(EXTRACTED MATERIAL):
..........

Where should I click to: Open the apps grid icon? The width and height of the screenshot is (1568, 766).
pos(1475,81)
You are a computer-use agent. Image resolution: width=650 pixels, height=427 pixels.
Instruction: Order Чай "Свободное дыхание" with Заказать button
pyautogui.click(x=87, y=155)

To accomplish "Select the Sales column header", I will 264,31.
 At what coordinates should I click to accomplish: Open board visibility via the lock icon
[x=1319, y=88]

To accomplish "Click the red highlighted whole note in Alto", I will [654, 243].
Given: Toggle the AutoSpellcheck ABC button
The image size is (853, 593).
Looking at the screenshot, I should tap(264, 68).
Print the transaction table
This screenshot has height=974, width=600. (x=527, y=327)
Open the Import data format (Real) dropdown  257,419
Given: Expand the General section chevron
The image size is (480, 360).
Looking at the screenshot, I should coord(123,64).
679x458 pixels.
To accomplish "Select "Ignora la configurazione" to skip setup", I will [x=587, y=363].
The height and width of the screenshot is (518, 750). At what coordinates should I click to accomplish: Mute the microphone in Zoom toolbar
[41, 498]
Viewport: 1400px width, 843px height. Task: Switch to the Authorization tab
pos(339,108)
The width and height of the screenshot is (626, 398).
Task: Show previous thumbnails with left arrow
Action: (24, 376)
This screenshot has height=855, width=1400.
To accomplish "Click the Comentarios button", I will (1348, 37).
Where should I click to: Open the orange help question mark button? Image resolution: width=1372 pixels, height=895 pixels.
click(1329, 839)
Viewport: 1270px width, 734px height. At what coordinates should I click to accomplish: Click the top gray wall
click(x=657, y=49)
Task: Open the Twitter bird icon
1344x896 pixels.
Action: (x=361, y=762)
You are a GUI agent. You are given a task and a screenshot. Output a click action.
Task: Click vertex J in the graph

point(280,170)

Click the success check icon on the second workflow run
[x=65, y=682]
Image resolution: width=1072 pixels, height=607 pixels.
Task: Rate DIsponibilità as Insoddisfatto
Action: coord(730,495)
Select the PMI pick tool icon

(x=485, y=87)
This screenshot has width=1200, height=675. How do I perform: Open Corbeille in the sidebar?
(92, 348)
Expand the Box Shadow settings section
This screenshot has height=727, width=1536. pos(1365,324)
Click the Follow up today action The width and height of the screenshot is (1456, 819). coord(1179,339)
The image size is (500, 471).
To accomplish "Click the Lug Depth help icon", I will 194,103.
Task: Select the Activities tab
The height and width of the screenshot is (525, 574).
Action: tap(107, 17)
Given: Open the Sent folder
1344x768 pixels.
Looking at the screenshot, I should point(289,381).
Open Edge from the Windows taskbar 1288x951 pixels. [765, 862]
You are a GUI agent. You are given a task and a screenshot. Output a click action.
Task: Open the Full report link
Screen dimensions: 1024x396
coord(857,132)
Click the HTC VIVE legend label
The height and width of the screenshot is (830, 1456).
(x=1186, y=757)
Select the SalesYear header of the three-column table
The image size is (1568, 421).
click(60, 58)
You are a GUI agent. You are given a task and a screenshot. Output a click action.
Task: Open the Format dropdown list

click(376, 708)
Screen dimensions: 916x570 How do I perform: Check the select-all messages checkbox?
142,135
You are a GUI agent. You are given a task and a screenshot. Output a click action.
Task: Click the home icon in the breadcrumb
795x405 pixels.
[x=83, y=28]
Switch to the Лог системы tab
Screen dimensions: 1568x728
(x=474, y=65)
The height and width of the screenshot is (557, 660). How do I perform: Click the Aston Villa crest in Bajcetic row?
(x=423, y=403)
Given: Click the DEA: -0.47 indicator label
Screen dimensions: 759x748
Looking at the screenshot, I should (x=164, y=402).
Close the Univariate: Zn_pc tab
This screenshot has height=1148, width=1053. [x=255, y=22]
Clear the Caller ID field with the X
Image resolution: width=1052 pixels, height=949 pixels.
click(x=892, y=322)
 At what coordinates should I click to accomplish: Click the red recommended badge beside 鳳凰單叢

..........

(WHAT THIS TASK INVOLVES): Turn every line of the entries above into a JSON list of strings, with one string per line and no strings for blank lines.

(CORRECT ANSWER):
[
  "Where should I click to: Open the apps grid icon? The width and height of the screenshot is (1568, 766).",
  "pos(1475,81)",
  "You are a computer-use agent. Image resolution: width=650 pixels, height=427 pixels.",
  "Instruction: Order Чай \"Свободное дыхание\" with Заказать button",
  "pyautogui.click(x=87, y=155)",
  "To accomplish \"Select the Sales column header\", I will 264,31.",
  " At what coordinates should I click to accomplish: Open board visibility via the lock icon",
  "[x=1319, y=88]",
  "To accomplish \"Click the red highlighted whole note in Alto\", I will [654, 243].",
  "Given: Toggle the AutoSpellcheck ABC button",
  "The image size is (853, 593).",
  "Looking at the screenshot, I should tap(264, 68).",
  "Print the transaction table",
  "This screenshot has height=974, width=600. (x=527, y=327)",
  "Open the Import data format (Real) dropdown  257,419",
  "Given: Expand the General section chevron",
  "The image size is (480, 360).",
  "Looking at the screenshot, I should coord(123,64).",
  "679x458 pixels.",
  "To accomplish \"Select \"Ignora la configurazione\" to skip setup\", I will [x=587, y=363].",
  "The height and width of the screenshot is (518, 750). At what coordinates should I click to accomplish: Mute the microphone in Zoom toolbar",
  "[41, 498]",
  "Viewport: 1400px width, 843px height. Task: Switch to the Authorization tab",
  "pos(339,108)",
  "The width and height of the screenshot is (626, 398).",
  "Task: Show previous thumbnails with left arrow",
  "Action: (24, 376)",
  "This screenshot has height=855, width=1400.",
  "To accomplish \"Click the Comentarios button\", I will (1348, 37).",
  "Where should I click to: Open the orange help question mark button? Image resolution: width=1372 pixels, height=895 pixels.",
  "click(1329, 839)",
  "Viewport: 1270px width, 734px height. At what coordinates should I click to accomplish: Click the top gray wall",
  "click(x=657, y=49)",
  "Task: Open the Twitter bird icon",
  "1344x896 pixels.",
  "Action: (x=361, y=762)",
  "You are a GUI agent. You are given a task and a screenshot. Output a click action.",
  "Task: Click vertex J in the graph",
  "point(280,170)",
  "Click the success check icon on the second workflow run",
  "[x=65, y=682]",
  "Image resolution: width=1072 pixels, height=607 pixels.",
  "Task: Rate DIsponibilità as Insoddisfatto",
  "Action: coord(730,495)",
  "Select the PMI pick tool icon",
  "(x=485, y=87)",
  "This screenshot has width=1200, height=675. How do I perform: Open Corbeille in the sidebar?",
  "(92, 348)",
  "Expand the Box Shadow settings section",
  "This screenshot has height=727, width=1536. pos(1365,324)",
  "Click the Follow up today action The width and height of the screenshot is (1456, 819). coord(1179,339)",
  "The image size is (500, 471).",
  "To accomplish \"Click the Lug Depth help icon\", I will 194,103.",
  "Task: Select the Activities tab",
  "The height and width of the screenshot is (525, 574).",
  "Action: tap(107, 17)",
  "Given: Open the Sent folder",
  "1344x768 pixels.",
  "Looking at the screenshot, I should point(289,381).",
  "Open Edge from the Windows taskbar 1288x951 pixels. [765, 862]",
  "You are a GUI agent. You are given a task and a screenshot. Output a click action.",
  "Task: Open the Full report link",
  "Screen dimensions: 1024x396",
  "coord(857,132)",
  "Click the HTC VIVE legend label",
  "The height and width of the screenshot is (830, 1456).",
  "(x=1186, y=757)",
  "Select the SalesYear header of the three-column table",
  "The image size is (1568, 421).",
  "click(60, 58)",
  "You are a GUI agent. You are given a task and a screenshot. Output a click action.",
  "Task: Open the Format dropdown list",
  "click(376, 708)",
  "Screen dimensions: 916x570 How do I perform: Check the select-all messages checkbox?",
  "142,135",
  "You are a GUI agent. You are given a task and a screenshot. Output a click action.",
  "Task: Click the home icon in the breadcrumb",
  "795x405 pixels.",
  "[x=83, y=28]",
  "Switch to the Лог системы tab",
  "Screen dimensions: 1568x728",
  "(x=474, y=65)",
  "The height and width of the screenshot is (557, 660). How do I perform: Click the Aston Villa crest in Bajcetic row?",
  "(x=423, y=403)",
  "Given: Click the DEA: -0.47 indicator label",
  "Screen dimensions: 759x748",
  "Looking at the screenshot, I should (x=164, y=402).",
  "Close the Univariate: Zn_pc tab",
  "This screenshot has height=1148, width=1053. [x=255, y=22]",
  "Clear the Caller ID field with the X",
  "Image resolution: width=1052 pixels, height=949 pixels.",
  "click(x=892, y=322)",
  " At what coordinates should I click to accomplish: Click the red recommended badge beside 鳳凰單叢"
]